Problem requirements — Scan the entries below and tally the lines that include "arrow". Return nothing but the tally.

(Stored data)
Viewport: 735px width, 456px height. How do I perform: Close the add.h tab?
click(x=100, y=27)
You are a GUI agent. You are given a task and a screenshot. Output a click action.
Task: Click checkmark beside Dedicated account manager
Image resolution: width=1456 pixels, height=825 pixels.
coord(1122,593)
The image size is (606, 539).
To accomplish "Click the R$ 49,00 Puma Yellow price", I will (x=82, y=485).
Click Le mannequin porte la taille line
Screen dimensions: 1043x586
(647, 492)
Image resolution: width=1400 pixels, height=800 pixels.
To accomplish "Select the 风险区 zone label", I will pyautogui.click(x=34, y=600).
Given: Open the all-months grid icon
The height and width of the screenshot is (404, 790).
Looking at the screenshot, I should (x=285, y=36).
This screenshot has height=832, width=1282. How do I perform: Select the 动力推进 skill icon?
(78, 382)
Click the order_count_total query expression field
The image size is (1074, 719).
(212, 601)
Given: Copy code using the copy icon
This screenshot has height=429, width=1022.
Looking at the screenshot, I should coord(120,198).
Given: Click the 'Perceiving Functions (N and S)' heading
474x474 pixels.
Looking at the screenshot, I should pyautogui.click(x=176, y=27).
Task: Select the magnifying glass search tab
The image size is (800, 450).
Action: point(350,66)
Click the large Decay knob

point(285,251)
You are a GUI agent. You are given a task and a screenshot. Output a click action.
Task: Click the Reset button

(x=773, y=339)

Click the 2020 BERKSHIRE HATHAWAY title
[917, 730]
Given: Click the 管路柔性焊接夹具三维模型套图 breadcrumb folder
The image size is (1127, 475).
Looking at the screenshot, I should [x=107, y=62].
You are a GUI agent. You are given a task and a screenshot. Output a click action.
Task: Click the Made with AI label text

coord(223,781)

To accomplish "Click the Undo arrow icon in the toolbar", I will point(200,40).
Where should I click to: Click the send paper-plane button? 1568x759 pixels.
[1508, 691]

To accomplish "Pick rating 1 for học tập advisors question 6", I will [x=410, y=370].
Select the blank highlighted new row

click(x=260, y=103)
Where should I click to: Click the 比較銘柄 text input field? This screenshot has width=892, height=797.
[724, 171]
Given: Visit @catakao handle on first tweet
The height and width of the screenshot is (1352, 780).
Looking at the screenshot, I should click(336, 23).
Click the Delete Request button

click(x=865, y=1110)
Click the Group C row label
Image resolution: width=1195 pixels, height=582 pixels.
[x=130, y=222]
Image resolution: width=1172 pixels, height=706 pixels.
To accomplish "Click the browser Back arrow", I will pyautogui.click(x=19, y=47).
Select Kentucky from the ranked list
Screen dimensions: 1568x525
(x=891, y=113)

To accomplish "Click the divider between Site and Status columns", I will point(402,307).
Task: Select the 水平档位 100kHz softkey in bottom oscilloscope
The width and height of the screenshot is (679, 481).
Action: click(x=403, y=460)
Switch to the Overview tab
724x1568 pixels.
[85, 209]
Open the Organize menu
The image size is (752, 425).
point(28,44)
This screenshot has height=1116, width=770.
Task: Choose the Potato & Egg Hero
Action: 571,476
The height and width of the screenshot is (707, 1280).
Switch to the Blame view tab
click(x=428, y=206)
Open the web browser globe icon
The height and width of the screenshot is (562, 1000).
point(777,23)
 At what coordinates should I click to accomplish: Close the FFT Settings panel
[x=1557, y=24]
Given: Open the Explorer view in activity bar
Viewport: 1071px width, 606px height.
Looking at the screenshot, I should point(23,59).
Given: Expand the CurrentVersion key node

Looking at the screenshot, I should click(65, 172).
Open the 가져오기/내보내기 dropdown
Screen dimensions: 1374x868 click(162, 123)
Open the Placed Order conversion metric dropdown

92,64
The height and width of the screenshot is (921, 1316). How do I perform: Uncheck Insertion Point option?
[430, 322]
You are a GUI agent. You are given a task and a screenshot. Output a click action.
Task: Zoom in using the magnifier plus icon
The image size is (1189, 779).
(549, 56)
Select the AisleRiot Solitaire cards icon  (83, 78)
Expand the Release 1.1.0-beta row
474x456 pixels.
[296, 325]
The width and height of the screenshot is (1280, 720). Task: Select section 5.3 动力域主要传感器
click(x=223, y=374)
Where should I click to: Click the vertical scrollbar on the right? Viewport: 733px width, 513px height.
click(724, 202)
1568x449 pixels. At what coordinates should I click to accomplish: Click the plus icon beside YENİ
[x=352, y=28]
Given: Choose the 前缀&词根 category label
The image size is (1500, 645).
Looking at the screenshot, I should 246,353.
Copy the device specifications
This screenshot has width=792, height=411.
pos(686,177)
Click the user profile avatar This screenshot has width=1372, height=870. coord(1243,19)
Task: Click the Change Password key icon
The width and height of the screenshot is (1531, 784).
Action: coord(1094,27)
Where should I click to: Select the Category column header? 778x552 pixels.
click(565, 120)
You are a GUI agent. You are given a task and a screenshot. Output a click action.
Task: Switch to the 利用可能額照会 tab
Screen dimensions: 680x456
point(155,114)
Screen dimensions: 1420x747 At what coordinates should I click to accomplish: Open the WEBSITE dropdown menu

Written answer — 2